Apartments won't go up until costs come down
The current shortage of homes for the sale and rental markets is not only causing serious hardship to those needing accommodation, it is also putting at risk our economic well-being and competitiveness, including threatening much-needed foreign direct investment. The shortage is far more severe than is generally appreciated and is only going to get worse unless more radical measures are introduced immediately to stimulate supply.
The population of Dublin rose by 72,000 in the past five years. There is a need in Dublin at present for a minimum of 16,000 new homes a year, at least 10,000 private homes and 6,000 social units. In 2016, there were only 1,282 apartments built in Dublin and 2,549 estate houses. While there is a partial increase in the construction of three- and four-bedroom houses this year, the same cannot be said for the apartment market, where there is huge demand from both buyers and renters. Apartments are the preferred choice for the vast majority of renters, thus the pressure on rents and supply for this sector.

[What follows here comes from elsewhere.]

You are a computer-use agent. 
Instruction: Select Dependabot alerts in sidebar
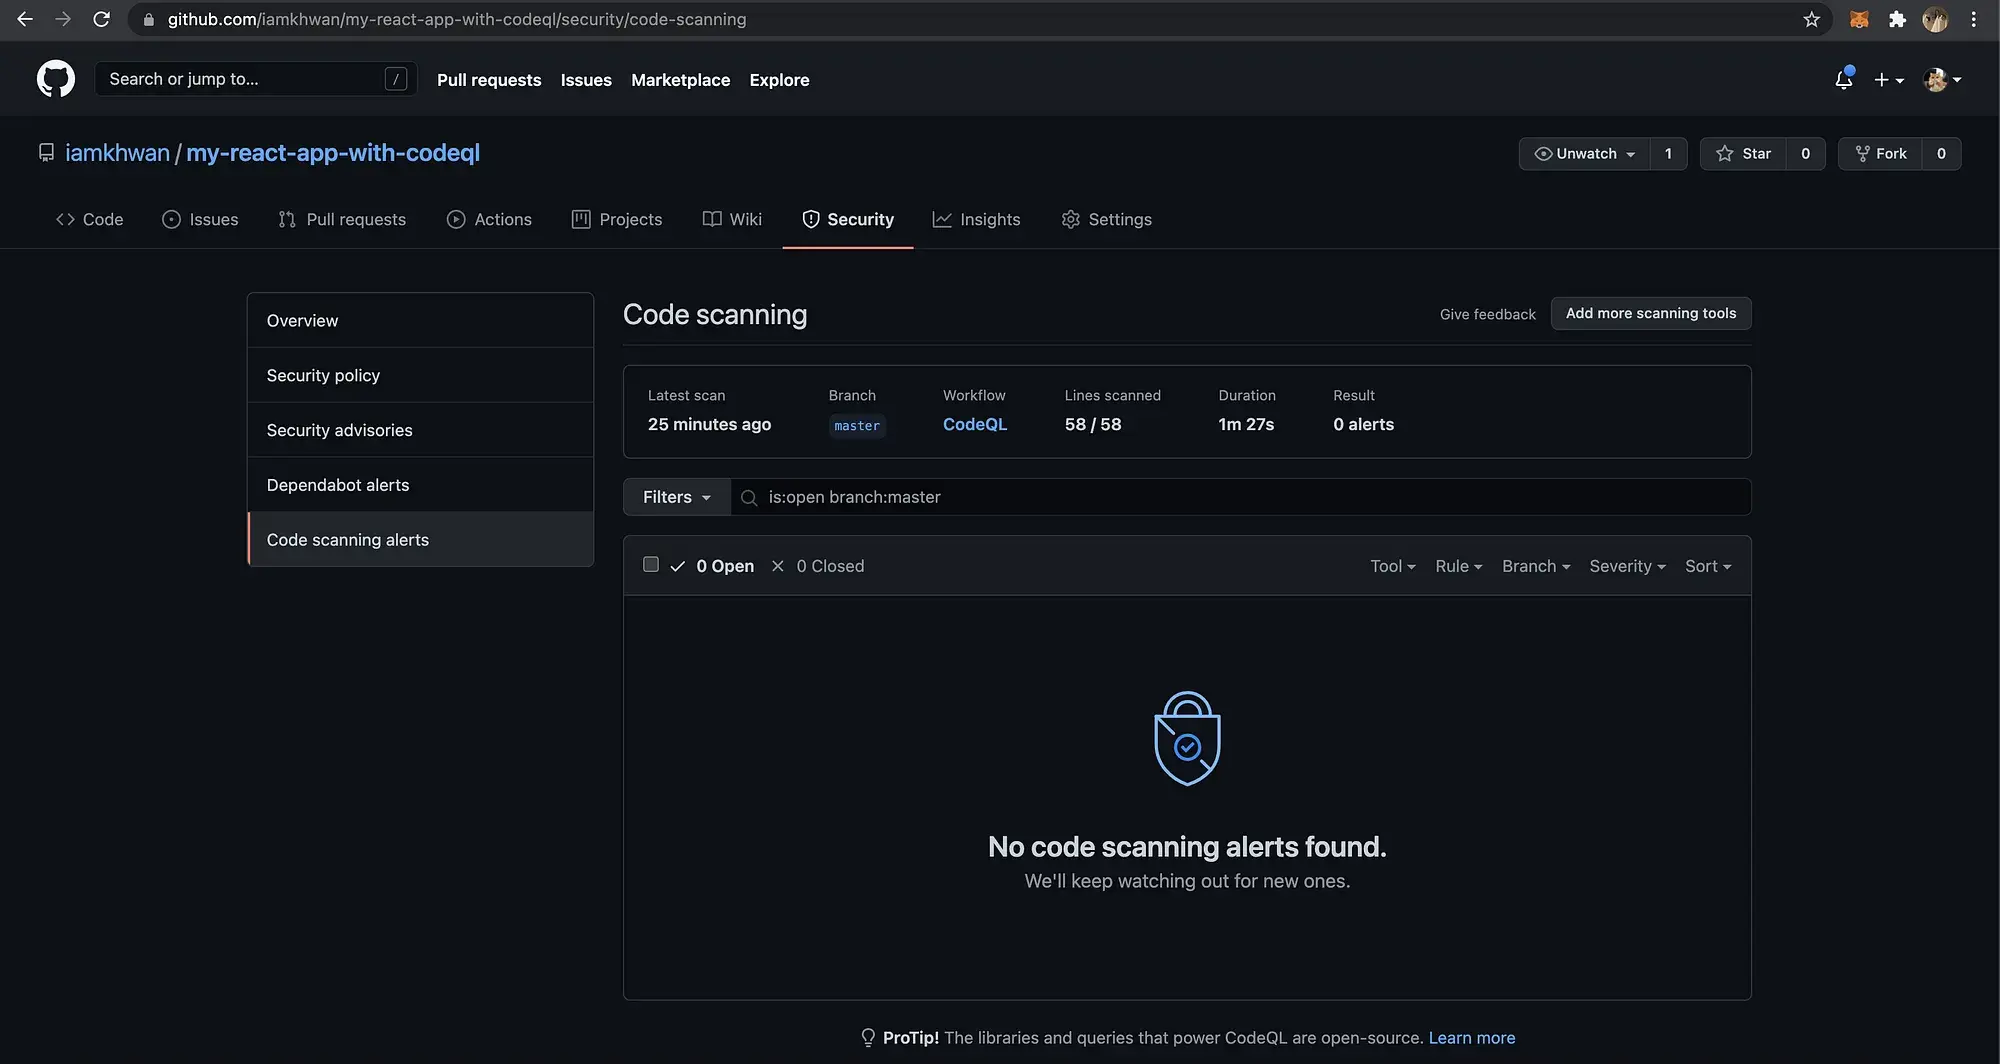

Apartments are in strong demand from owner-occupiers. In a recent suburban scheme of 70 apartments that our company sold, there were 90pc owner-occupiers and 10pc investors, with 20pc of the owner-occupiers being residents from the area trading down and most of the balance being first-time buyers.
In two city centre apartment launches we have had recently, 85pc of the purchasers were owner-occupiers and the balance of 15pc were investors. Most of the owner occupiers were people working in local offices and businesses, financial services and technology. First-time buyers like to live close to places of work and leisure so they are very active in the city centre market.
Apartments are not being built in sufficient numbers because the sums don't add up, especially in non-prime locations. It costs at least 40pc more to build apartments than houses. They are weighed down with significant build costs on top of 13.5pc VAT and also local authority levies. There is a strong case to be made for the removal of these impediments, even for a limited period of, say, three years on a targeted basis for properties being offered for rental, or for properties being sold up to a price limit of say €500,000, the same as for the help-to-buy scheme.
The effects of the negative tax treatment on suppliers of residential rental accommodation, ie investors, in recent budgets is now becoming evident. Supply is being depleted; add to that the rent control legislation enacted in December. Supply initiatives and Section 23 type incentives for selected areas are urgently needed.